Excerpt from a dataset:
— start —

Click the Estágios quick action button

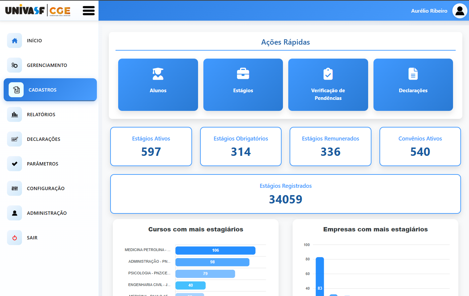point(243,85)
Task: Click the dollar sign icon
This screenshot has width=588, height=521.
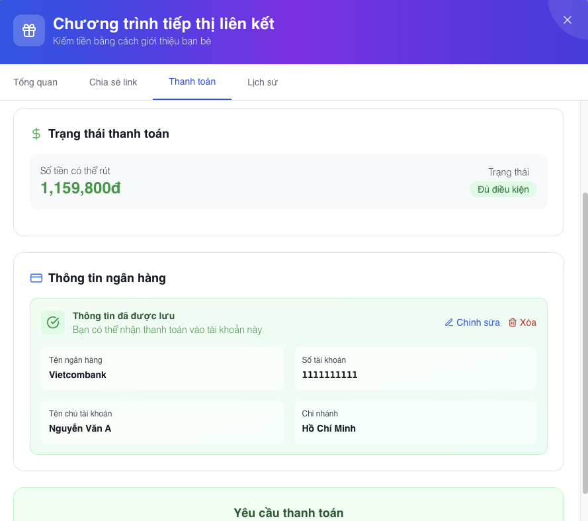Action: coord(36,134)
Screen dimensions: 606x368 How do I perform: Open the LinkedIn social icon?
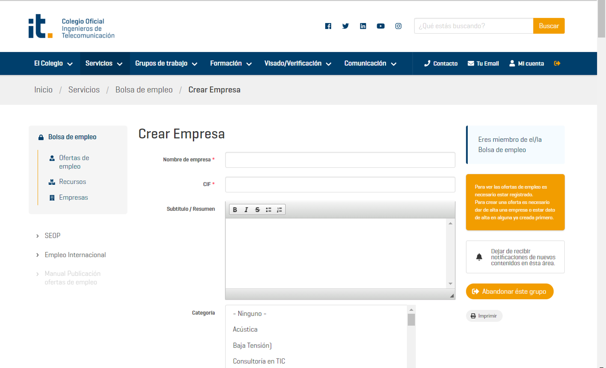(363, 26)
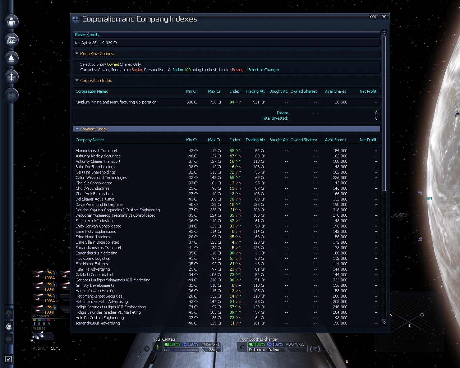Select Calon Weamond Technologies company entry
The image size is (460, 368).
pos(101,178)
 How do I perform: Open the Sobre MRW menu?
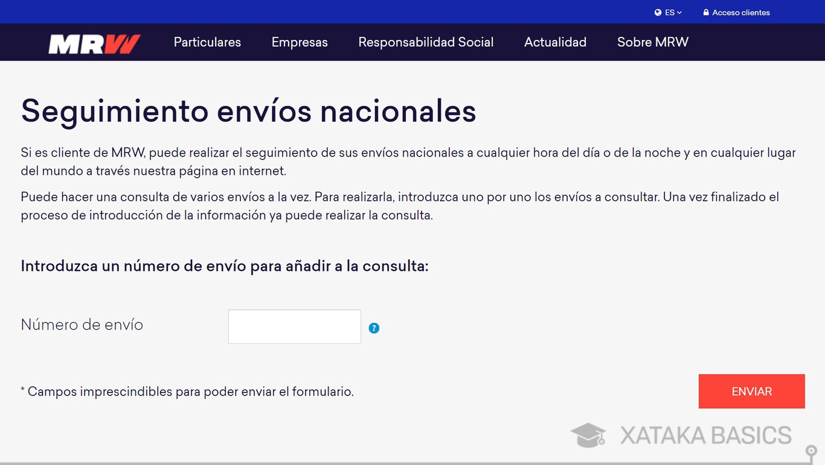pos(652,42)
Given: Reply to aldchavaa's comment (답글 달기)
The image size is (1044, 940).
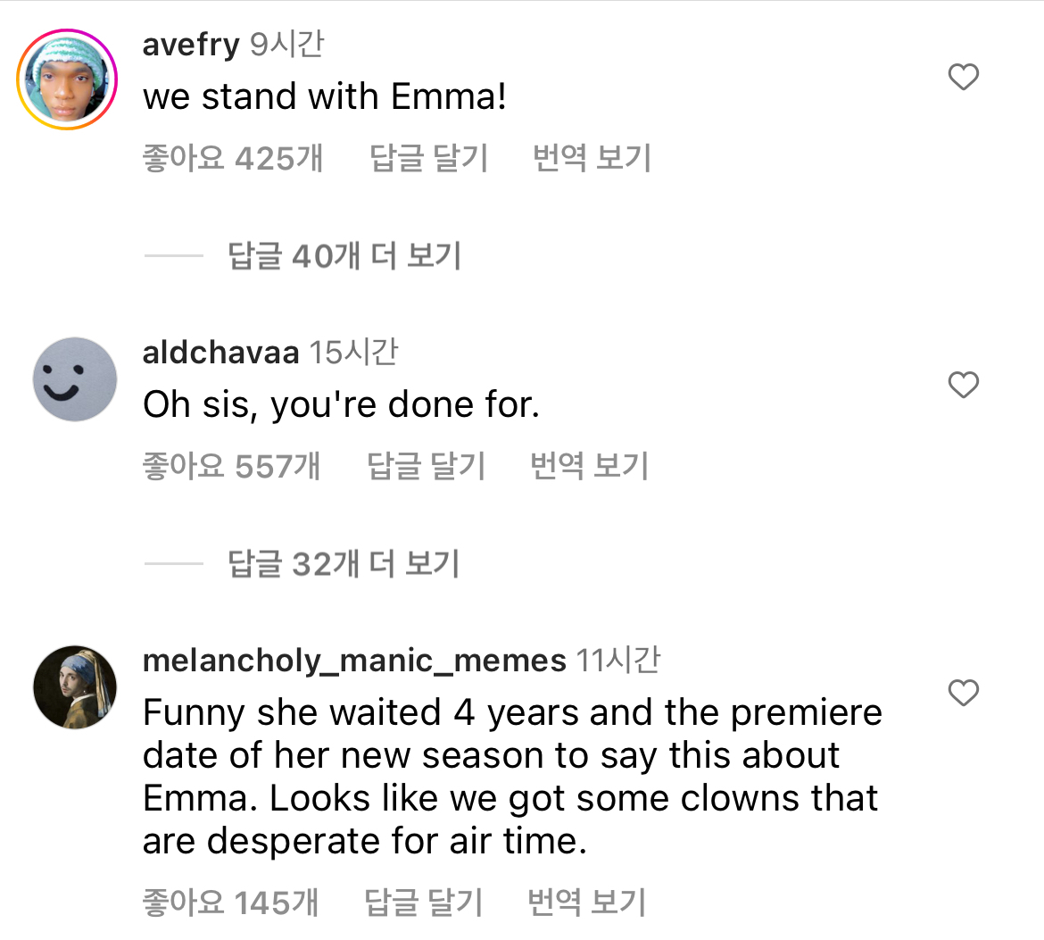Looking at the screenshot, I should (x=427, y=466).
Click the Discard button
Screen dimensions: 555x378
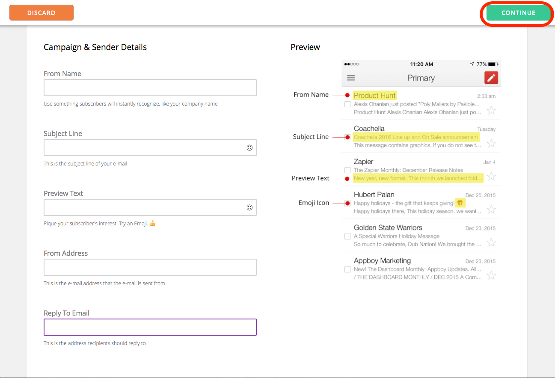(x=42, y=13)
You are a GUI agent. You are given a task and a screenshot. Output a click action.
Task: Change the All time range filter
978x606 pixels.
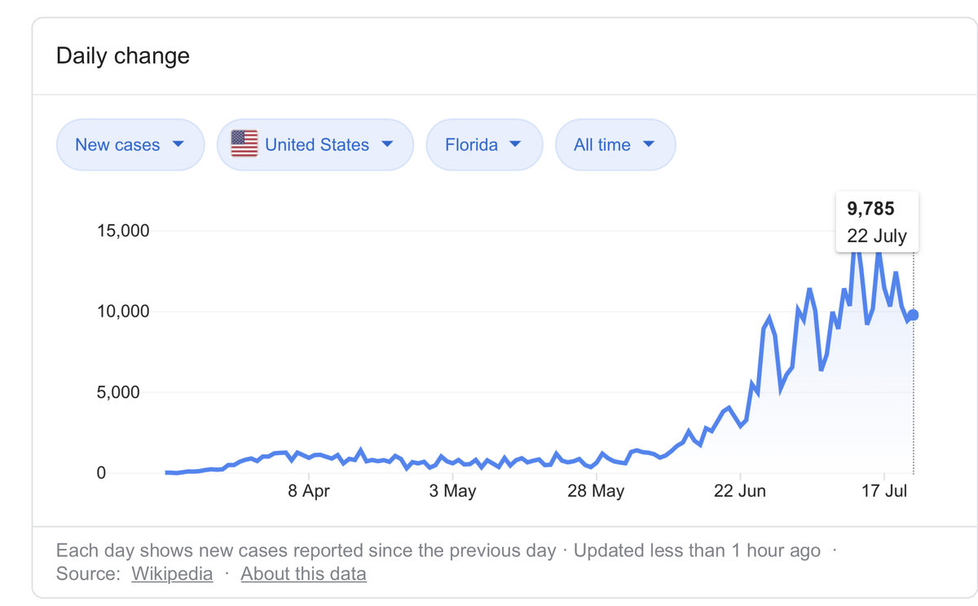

— end —

**What to produce:**
Render the rows above as a numbered list with blank lines skipped, and omit the pictures from your answer.

**Exercise solution:**
1. Click the Estágios quick action button
2. point(243,85)
3. Task: Click the dollar sign icon
4. This screenshot has width=588, height=521.
5. Action: coord(36,134)
6. Screen dimensions: 606x368 How do I perform: Open the LinkedIn social icon?
7. (363, 26)
8. Select Calon Weamond Technologies company entry
9. The image size is (460, 368).
10. pos(101,178)
11.  How do I perform: Open the Sobre MRW menu?
12. pos(652,42)
13. Given: Reply to aldchavaa's comment (답글 달기)
14. The image size is (1044, 940).
15. Looking at the screenshot, I should (x=427, y=466).
16. Click the Discard button
17. Screen dimensions: 555x378
18. (x=42, y=13)
19. You are a GUI agent. You are given a task and a screenshot. Output a click action.
20. Task: Change the All time range filter
21. 978x606 pixels.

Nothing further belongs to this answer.